From 16 July 2025, Shopee also charges a Platform Support Fee of RM0.50 (excl. SST)³ per completed order, making the full per-order deduction:

Total deducted = (Final order amount × 3.78%) + RM0.50 + SST on RM0.50

Worked example: A buyer pays RM200 for an item and RM10 for shipping.

  • Transaction fee: RM210 × 3.78% = RM7.94

  • Platform Support Fee (incl. 8% SST): RM0.50 × 1.08 = RM0.54

  • Total deducted: RM8.48

  • Seller payout: RM201.52

TikTok Shop transaction fees

TikTok Shop applies a transaction fee of 3.78%⁴ using this formula (effective 15 February 2026):

Transaction fee = (Original item price − Seller discount + Customer-paid shipping fee) × 3.78%

Worked example: Item at RM150, seller absorbs RM10 discount, buyer pays RM8 shipping.

  • Fee base: RM150 − RM10 + RM8 = RM148

  • Transaction fee: RM148 × 3.78% = RM5.59

The key difference from gateway MDR: marketplace fees are applied to the seller proceeds formula, not the gross checkout value.

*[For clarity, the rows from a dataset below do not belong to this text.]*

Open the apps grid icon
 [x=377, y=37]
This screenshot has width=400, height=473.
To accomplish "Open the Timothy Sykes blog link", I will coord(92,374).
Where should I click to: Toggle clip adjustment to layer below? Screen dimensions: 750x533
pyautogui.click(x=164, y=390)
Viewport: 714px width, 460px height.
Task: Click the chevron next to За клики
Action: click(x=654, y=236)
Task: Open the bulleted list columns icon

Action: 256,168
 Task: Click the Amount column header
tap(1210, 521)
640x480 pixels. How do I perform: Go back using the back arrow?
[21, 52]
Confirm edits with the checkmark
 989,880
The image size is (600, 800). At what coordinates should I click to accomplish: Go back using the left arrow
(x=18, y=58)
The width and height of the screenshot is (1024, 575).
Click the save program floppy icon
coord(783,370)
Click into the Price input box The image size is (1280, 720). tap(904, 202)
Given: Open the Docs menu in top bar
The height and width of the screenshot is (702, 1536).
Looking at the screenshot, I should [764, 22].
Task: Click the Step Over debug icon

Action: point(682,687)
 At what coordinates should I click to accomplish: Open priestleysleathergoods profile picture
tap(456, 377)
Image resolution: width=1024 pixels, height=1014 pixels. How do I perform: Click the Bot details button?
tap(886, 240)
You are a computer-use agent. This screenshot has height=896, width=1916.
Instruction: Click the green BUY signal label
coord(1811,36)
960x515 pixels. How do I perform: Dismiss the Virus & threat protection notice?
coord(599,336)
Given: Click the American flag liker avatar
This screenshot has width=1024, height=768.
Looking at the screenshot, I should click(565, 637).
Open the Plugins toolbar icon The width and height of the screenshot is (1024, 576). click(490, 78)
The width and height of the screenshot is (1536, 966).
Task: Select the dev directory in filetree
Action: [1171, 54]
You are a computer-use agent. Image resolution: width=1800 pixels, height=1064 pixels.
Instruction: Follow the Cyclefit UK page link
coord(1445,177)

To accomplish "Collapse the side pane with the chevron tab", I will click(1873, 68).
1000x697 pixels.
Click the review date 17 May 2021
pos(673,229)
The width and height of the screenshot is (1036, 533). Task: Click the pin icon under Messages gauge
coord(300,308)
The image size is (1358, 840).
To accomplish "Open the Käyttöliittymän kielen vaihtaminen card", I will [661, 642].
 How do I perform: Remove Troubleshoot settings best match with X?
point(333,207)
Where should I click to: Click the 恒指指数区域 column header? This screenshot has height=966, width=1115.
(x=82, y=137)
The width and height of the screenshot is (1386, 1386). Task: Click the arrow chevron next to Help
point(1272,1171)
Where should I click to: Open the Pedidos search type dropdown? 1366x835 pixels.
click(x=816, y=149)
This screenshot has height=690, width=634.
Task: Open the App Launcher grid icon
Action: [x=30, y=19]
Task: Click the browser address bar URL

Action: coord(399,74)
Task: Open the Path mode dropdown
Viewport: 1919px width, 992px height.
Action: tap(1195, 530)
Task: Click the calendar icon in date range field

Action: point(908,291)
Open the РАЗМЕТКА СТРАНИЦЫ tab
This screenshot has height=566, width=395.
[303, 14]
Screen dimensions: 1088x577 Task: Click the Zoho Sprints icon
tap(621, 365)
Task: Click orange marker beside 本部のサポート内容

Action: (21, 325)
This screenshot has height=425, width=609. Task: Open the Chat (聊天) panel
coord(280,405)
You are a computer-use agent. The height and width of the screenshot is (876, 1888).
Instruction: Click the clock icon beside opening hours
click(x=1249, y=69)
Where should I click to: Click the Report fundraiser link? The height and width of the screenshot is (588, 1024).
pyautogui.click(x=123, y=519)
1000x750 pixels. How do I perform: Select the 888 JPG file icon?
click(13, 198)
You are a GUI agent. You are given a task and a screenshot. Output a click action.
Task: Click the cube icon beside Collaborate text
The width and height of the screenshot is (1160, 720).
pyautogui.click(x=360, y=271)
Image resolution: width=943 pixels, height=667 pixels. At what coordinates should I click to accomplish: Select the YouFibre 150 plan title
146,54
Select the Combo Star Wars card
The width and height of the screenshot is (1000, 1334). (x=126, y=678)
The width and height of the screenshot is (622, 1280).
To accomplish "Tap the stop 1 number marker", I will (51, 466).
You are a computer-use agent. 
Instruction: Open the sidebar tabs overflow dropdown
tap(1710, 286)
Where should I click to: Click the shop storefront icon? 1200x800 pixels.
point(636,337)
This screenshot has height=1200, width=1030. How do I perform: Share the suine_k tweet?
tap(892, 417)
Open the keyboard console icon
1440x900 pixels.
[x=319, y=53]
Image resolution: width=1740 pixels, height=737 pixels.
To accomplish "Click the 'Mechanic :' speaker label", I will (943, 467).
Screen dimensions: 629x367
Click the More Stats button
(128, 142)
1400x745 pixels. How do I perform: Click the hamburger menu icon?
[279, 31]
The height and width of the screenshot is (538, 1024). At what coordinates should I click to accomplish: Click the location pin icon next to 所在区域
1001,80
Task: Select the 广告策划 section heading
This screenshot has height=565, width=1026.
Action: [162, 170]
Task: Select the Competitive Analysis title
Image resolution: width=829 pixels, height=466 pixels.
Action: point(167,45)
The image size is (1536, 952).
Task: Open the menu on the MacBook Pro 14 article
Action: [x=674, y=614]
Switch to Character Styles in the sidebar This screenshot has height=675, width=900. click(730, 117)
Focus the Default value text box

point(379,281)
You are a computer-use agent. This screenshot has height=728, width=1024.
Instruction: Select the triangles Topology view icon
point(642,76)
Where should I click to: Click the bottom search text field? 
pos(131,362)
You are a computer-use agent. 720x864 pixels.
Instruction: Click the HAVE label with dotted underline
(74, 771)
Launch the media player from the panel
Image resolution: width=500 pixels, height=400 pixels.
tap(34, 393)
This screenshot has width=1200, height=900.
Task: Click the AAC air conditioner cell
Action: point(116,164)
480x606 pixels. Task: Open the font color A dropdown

Shopee also pre-embeds SST into the 3.78% rate, so you don't calculate it separately on the transaction fee itself.

How to calculate your total effective rate

Individual fee rates tell you the cost of one payment type. The effective rate tells you the cost of your entire payments operation. It's the single most useful number for auditing what you're actually paying across all channels.

Here’s the formula:

Effective rate = Total fees across all channels ÷ Total revenue processed × 100

Say your business processes RM30,000 in revenue per month across three channels:

Channel

Revenue

Rate

Fees

Payment gateway (cards)

RM18,000

2.5% + RM0.50/txn (×60 txns)

RM480

Shopee

RM9,000

3.78% + RM0.54/txn (×30 txns)

RM356

SWIFT transfer (receivable)

RM3,000

1.5% FX markup

RM45

Total

RM30,000

RM881

Effective rate: RM881 ÷ RM30,000 × 100 = 2.94%

That 2.94% is your real cost of payments, not the 2.5% MDR quoted on your gateway contract.

How to reduce transaction fees in Malaysia

Once you know your effective rate, the next question is how to bring it down. A few changes have an outsized impact.

1. Optimise your payment mix

FPX carries a flat fee rather than a percentage, so it gets proportionally cheaper as order values rise. If you're routing high-value domestic transactions through a card gateway, shifting some of that volume to FPX will lower your effective rate.

2. Reduce chargebacks

Each dispute carries a fixed fee regardless of outcome. Clearer product descriptions, accurate delivery timelines, and responsive customer service reduce dispute rates — and the fees that come with them.

3. Negotiate your MDR

Gateways typically offer lower MDR rates at higher monthly volumes. If your processing volume has grown since you signed your contract, it's worth requesting a review.

4. Eliminate unnecessary FX conversion

For businesses paying overseas suppliers or receiving international payments, the FX conversion markup is often the largest single cost in the effective rate calculation — and the most avoidable.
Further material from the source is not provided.